> **DAFTAR TUGAS**
**A)** Tampilkan tanpa perubahan bagian teks tentang pinjaman online pada perempuan, mulai dari "Tim Parapuan - Senin, 5" sampai dengan "seolah menjadi solusi.".
**B)** Lanjutkan teks tentang pinjaman online pada perempuan, dimulai setelah kalimat terakhir yang tercantum.

> **KUTIPAN HALAMAN**
________
Beban Ganda Penyebab Fenomena Pinjaman Online di Kalangan Perempuan

Tim Parapuan - Senin, 5 Mei 2025
Ilustrasi pinjaman online atau pinjol pada perempuan
Ilustrasi pinjaman online atau pinjol pada perempuan KASPARS GRINVALDS

Parapuan.co - Di tengah maraknya digitalisasi layanan keuangan, pinjaman online atau pinjol menjelma menjadi solusi instan bagi perempuan yang menghadapi kebutuhan mendesak. Prosesnya mudah, cepat, dan nyaris tanpa hambatan administratif membuat pinjol seolah menjadi solusi. 

Hanya bermodal KTP dan ponsel, seseorang bisa mendapatkan dana dalam hitungan jam. Namun, di balik kemudahannya, terselip jerat yang dalam dan penuh risiko, terutama bagi kelompok rentan seperti perempuan.

Data dari Lembaga Bantuan Hukum (LBH) Jakarta mengungkapkan bahwa dari 1.944 pengaduan terkait pinjol yang diterima sejak 2018 hingga 2024, lebih dari 62 persen korbannya adalah perempuan. Fenomena ini mengundang pertanyaan, mengapa perempuan lebih rentan terjerat utang digital?
________
> **ISI MATERI**

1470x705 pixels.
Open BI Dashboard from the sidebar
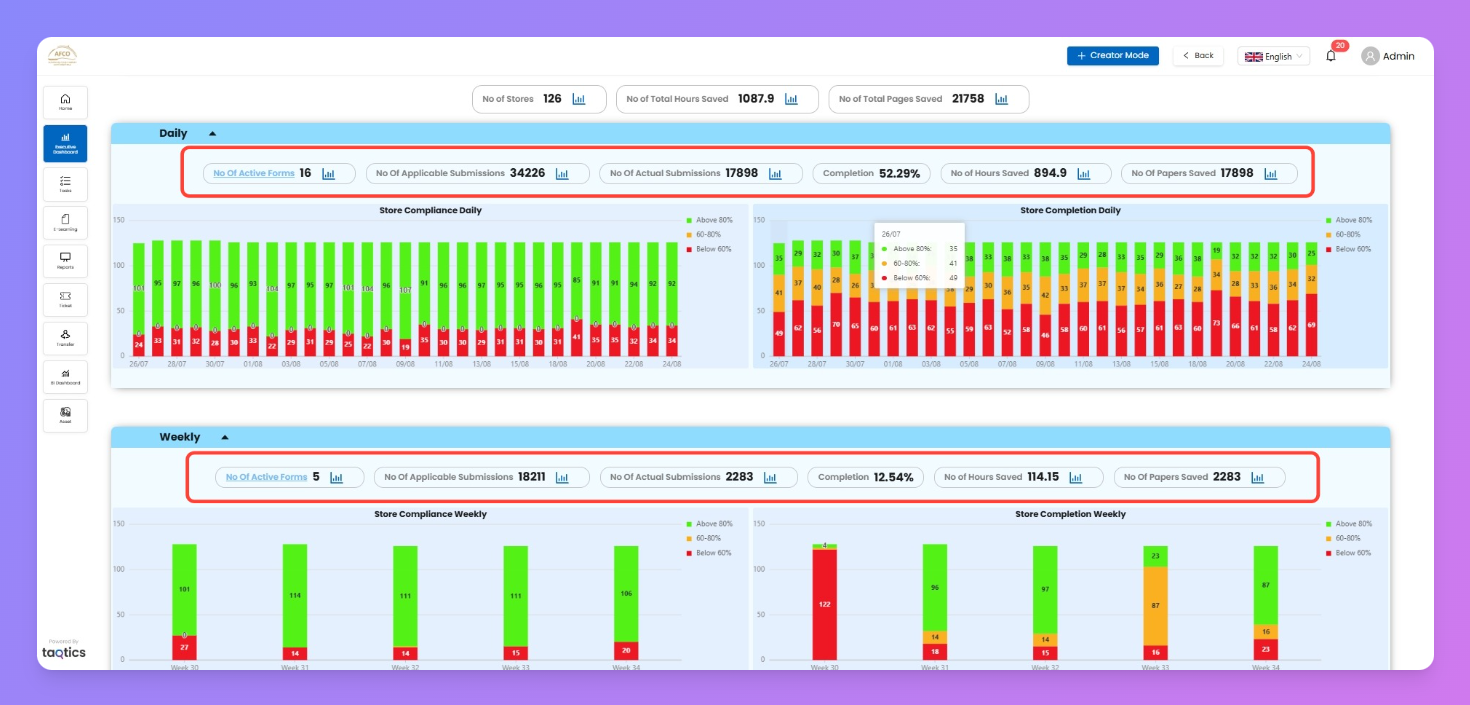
________
> **JAWABAN**
**A)**
Tim Parapuan - Senin, 5 Mei 2025
Ilustrasi pinjaman online atau pinjol pada perempuan
Ilustrasi pinjaman online atau pinjol pada perempuan KASPARS GRINVALDS

Parapuan.co - Di tengah maraknya digitalisasi layanan keuangan, pinjaman online atau pinjol menjelma menjadi solusi instan bagi perempuan yang menghadapi kebutuhan mendesak. Prosesnya mudah, cepat, dan nyaris tanpa hambatan administratif membuat pinjol seolah menjadi solusi.

**B)**
Perempuan Indonesia, terutama mereka yang berada di wilayah urban miskin dan pedesaan, seringkali memegang peran ganda, sebagai pengatur keuangan rumah tangga sekaligus pencari nafkah tambahan.

Mereka harus mengatur keuangan keluarga di tengah tekanan kebutuhan yang meningkat, mulai dari biaya pendidikan, kesehatan, hingga kebutuhan sehari-hari.

Berdasarkan survei yang dilakukan oleh Parapuan pada tahun 2023, sebanyak 22 persen perempuan mengaku tidak pernah mengecek legalitas pinjaman online.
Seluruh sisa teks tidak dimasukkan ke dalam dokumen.